Turf.jsBooleans

turf.booleanValid

What is turf.booleanValid?

turf.booleanValid checks whether a GeoJSON object represents a structurally valid geometry per the OGC Simple Feature Specification. It enforces rules like closed polygon rings, no self-intersections, and minimum coordinate counts.

JavaScript
turf.booleanValid(feature) → boolean

When would you use turf.booleanValid?

Use turf.booleanValid during ingest to reject malformed input before it reaches the rest of your pipeline — importing shapefiles via an external converter, accepting user-drawn polygons from a MapLibre-draw control, or validating GeoJSON coming from a third-party API.

When booleanValid returns false, follow up with turf.cleanCoords, turf.rewind, or manual repairs. Because the check is O(n) over the coordinates, it is cheap enough to run on every ingest.

JavaScript
1if (!turf.booleanValid(userPolygon)) {
2  throw new Error('Drawn polygon is not topologically valid.');
3}

FAQs

How do I install Turf.js to use this function?

Install npm install @turf/boolean-valid and import import { booleanValid } from '@turf/boolean-valid', or use turf.booleanValid from @turf/turf.

What does it check?

OGC Simple Feature rules: closed rings, at least two positions for LineStrings, at least four for Polygon rings, no self-intersecting rings, and so on. It does not check coordinate units or lng/lat ranges.

Is it a substitute for PostGIS's ST_IsValid?
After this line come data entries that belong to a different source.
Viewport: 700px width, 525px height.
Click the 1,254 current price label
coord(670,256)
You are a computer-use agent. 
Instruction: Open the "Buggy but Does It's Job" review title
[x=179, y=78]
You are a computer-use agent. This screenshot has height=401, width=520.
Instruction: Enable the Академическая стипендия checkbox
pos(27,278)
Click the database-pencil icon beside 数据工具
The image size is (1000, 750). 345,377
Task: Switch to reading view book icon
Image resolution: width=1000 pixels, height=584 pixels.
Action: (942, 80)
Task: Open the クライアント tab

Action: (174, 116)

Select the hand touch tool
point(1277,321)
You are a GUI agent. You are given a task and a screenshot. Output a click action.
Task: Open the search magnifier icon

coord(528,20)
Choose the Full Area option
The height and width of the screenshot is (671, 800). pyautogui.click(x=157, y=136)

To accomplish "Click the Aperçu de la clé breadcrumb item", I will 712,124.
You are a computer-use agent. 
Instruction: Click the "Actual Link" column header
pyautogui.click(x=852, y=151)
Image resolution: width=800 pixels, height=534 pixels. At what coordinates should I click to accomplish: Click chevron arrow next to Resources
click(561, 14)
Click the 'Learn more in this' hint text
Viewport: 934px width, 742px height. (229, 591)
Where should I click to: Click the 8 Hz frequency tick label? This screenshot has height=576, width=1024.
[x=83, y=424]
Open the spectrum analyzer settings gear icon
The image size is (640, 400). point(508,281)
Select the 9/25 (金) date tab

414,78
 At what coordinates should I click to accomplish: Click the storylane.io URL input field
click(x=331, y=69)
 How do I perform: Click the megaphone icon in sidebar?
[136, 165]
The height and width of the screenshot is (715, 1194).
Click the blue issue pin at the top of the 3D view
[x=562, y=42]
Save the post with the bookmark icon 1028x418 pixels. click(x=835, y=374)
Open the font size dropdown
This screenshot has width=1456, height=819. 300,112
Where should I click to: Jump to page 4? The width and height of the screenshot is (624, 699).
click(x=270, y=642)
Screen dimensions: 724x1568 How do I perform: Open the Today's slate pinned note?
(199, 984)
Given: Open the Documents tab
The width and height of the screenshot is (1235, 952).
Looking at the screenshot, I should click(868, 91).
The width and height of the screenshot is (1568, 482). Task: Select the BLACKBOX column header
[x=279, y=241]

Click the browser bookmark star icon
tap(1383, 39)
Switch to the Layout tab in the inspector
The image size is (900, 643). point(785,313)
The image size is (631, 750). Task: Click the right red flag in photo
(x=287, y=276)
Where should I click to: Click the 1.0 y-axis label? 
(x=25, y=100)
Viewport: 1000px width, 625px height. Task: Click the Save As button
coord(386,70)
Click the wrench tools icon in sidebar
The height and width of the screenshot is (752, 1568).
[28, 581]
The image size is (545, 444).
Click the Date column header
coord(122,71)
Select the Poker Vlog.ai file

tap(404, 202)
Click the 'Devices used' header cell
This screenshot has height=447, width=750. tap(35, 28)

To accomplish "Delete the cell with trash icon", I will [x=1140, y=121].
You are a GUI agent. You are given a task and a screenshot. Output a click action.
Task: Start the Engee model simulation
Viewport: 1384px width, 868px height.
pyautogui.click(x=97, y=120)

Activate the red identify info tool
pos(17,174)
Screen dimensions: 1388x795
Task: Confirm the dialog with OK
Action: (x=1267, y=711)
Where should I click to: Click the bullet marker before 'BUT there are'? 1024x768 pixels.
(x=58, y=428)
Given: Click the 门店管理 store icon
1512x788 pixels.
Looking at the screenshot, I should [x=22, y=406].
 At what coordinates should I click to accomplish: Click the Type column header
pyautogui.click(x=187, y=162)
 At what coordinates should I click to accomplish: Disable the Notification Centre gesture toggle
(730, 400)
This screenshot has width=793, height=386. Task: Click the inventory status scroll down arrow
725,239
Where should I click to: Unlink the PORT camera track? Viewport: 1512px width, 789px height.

It covers most of the same topology rules and is adequate for client-side validation. PostGIS has a slightly broader repair toolkit — for authoritative validation in a pipeline, mirror the check with ST_IsValid server-side.

How do I fix an invalid geometry?

For closure problems use turf.rewind. For collinear duplicates use turf.cleanCoords. For self-intersections you may need a buffer-by-zero (turf.buffer(poly, 0)) or an external library such as polygon-clipping.